* _What needs to be done_
Rewrite the listing below as a numbered list with one item per line, and leave out the blank lines.
= = = =
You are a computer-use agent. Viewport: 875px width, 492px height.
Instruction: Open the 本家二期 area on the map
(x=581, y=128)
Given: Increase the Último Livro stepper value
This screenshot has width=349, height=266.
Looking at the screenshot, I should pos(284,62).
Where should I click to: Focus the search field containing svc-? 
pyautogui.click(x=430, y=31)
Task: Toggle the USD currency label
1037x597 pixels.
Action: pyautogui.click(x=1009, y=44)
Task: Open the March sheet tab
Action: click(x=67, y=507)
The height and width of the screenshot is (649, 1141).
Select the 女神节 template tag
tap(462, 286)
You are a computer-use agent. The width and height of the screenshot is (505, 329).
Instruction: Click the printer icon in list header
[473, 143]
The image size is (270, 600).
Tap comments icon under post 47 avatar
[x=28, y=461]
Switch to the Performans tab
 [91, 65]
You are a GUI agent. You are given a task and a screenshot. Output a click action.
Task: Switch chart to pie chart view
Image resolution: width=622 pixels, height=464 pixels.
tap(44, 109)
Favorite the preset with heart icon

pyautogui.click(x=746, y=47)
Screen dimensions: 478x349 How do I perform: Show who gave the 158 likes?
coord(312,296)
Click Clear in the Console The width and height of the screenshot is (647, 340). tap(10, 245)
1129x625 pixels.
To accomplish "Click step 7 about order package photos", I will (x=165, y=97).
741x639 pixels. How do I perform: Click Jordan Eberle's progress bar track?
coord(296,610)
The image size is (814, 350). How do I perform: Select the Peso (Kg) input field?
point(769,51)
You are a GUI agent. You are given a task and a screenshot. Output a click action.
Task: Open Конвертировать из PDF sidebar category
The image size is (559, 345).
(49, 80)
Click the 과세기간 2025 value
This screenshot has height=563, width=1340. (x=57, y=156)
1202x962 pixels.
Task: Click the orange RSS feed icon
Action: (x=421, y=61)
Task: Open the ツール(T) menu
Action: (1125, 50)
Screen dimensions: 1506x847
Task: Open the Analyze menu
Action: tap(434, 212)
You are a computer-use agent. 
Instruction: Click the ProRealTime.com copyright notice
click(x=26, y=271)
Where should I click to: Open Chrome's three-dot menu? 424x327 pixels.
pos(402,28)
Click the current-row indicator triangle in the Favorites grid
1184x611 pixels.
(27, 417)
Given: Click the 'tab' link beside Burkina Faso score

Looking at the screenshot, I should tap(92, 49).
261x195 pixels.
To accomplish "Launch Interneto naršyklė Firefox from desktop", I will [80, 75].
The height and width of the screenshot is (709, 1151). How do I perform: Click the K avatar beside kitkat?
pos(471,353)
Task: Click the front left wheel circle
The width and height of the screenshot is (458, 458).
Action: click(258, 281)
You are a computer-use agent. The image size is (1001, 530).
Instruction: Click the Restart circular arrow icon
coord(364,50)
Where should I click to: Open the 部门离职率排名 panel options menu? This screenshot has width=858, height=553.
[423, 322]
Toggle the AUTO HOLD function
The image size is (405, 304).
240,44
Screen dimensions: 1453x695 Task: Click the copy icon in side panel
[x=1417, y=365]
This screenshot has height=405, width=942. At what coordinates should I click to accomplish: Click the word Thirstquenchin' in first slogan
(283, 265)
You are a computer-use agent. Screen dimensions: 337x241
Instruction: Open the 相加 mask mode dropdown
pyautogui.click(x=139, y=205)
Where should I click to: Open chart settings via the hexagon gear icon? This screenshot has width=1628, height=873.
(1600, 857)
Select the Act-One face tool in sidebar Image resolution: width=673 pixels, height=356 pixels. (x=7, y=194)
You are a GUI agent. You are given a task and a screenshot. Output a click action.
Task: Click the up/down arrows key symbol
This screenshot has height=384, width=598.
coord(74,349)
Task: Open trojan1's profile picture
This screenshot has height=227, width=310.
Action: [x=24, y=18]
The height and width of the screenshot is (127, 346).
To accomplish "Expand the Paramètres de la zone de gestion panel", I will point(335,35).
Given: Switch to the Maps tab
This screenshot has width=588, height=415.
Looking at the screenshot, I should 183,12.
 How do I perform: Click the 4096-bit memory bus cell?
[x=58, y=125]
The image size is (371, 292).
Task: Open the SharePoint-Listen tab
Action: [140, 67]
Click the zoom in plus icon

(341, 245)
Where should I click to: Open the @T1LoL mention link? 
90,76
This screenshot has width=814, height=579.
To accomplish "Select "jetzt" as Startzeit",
= = = =
* _Task result_
1. You are a computer-use agent. Viewport: 875px width, 492px height.
2. Instruction: Open the 本家二期 area on the map
3. (x=581, y=128)
4. Given: Increase the Último Livro stepper value
5. This screenshot has width=349, height=266.
6. Looking at the screenshot, I should pos(284,62).
7. Where should I click to: Focus the search field containing svc-? 
8. pyautogui.click(x=430, y=31)
9. Task: Toggle the USD currency label
10. 1037x597 pixels.
11. Action: pyautogui.click(x=1009, y=44)
12. Task: Open the March sheet tab
13. Action: click(x=67, y=507)
14. The height and width of the screenshot is (649, 1141).
15. Select the 女神节 template tag
16. tap(462, 286)
17. You are a computer-use agent. The width and height of the screenshot is (505, 329).
18. Instruction: Click the printer icon in list header
19. [473, 143]
20. The image size is (270, 600).
21. Tap comments icon under post 47 avatar
22. [x=28, y=461]
23. Switch to the Performans tab
24.  [91, 65]
25. You are a GUI agent. You are given a task and a screenshot. Output a click action.
26. Task: Switch chart to pie chart view
27. Image resolution: width=622 pixels, height=464 pixels.
28. tap(44, 109)
29. Favorite the preset with heart icon
30. pyautogui.click(x=746, y=47)
31. Screen dimensions: 478x349 How do I perform: Show who gave the 158 likes?
32. coord(312,296)
33. Click Clear in the Console The width and height of the screenshot is (647, 340). tap(10, 245)
34. 1129x625 pixels.
35. To accomplish "Click step 7 about order package photos", I will (x=165, y=97).
36. 741x639 pixels. How do I perform: Click Jordan Eberle's progress bar track?
37. coord(296,610)
38. The image size is (814, 350). How do I perform: Select the Peso (Kg) input field?
39. point(769,51)
40. You are a GUI agent. You are given a task and a screenshot. Output a click action.
41. Task: Open Конвертировать из PDF sidebar category
42. The image size is (559, 345).
43. (49, 80)
44. Click the 과세기간 2025 value
45. This screenshot has height=563, width=1340. (x=57, y=156)
46. 1202x962 pixels.
47. Task: Click the orange RSS feed icon
48. Action: (x=421, y=61)
49. Task: Open the ツール(T) menu
50. Action: (1125, 50)
51. Screen dimensions: 1506x847
52. Task: Open the Analyze menu
53. Action: tap(434, 212)
54. You are a computer-use agent. 
55. Instruction: Click the ProRealTime.com copyright notice
56. click(x=26, y=271)
57. Where should I click to: Open Chrome's three-dot menu? 424x327 pixels.
58. pos(402,28)
59. Click the current-row indicator triangle in the Favorites grid
60. 1184x611 pixels.
61. (27, 417)
62. Given: Click the 'tab' link beside Burkina Faso score
63. Looking at the screenshot, I should tap(92, 49).
64. 261x195 pixels.
65. To accomplish "Launch Interneto naršyklė Firefox from desktop", I will [80, 75].
66. The height and width of the screenshot is (709, 1151). How do I perform: Click the K avatar beside kitkat?
67. pos(471,353)
68. Task: Click the front left wheel circle
69. The width and height of the screenshot is (458, 458).
70. Action: click(258, 281)
71. You are a computer-use agent. The image size is (1001, 530).
72. Instruction: Click the Restart circular arrow icon
73. coord(364,50)
74. Where should I click to: Open the 部门离职率排名 panel options menu? This screenshot has width=858, height=553.
75. [423, 322]
76. Toggle the AUTO HOLD function
77. The image size is (405, 304).
78. 240,44
79. Screen dimensions: 1453x695 Task: Click the copy icon in side panel
80. [x=1417, y=365]
81. This screenshot has height=405, width=942. At what coordinates should I click to accomplish: Click the word Thirstquenchin' in first slogan
82. (283, 265)
83. You are a computer-use agent. Screen dimensions: 337x241
84. Instruction: Open the 相加 mask mode dropdown
85. pyautogui.click(x=139, y=205)
86. Where should I click to: Open chart settings via the hexagon gear icon? This screenshot has width=1628, height=873.
87. (1600, 857)
88. Select the Act-One face tool in sidebar Image resolution: width=673 pixels, height=356 pixels. (x=7, y=194)
89. You are a GUI agent. You are given a task and a screenshot. Output a click action.
90. Task: Click the up/down arrows key symbol
91. This screenshot has height=384, width=598.
92. coord(74,349)
93. Task: Open trojan1's profile picture
94. This screenshot has height=227, width=310.
95. Action: [x=24, y=18]
96. The height and width of the screenshot is (127, 346).
97. To accomplish "Expand the Paramètres de la zone de gestion panel", I will point(335,35).
98. Given: Switch to the Maps tab
99. This screenshot has width=588, height=415.
100. Looking at the screenshot, I should 183,12.
101.  How do I perform: Click the 4096-bit memory bus cell?
102. [x=58, y=125]
103. The image size is (371, 292).
104. Task: Open the SharePoint-Listen tab
105. Action: [140, 67]
106. Click the zoom in plus icon
107. (341, 245)
108. Where should I click to: Open the @T1LoL mention link? 
109. 90,76
110. This screenshot has width=814, height=579.
111. To accomplish "Select "jetzt" as Startzeit",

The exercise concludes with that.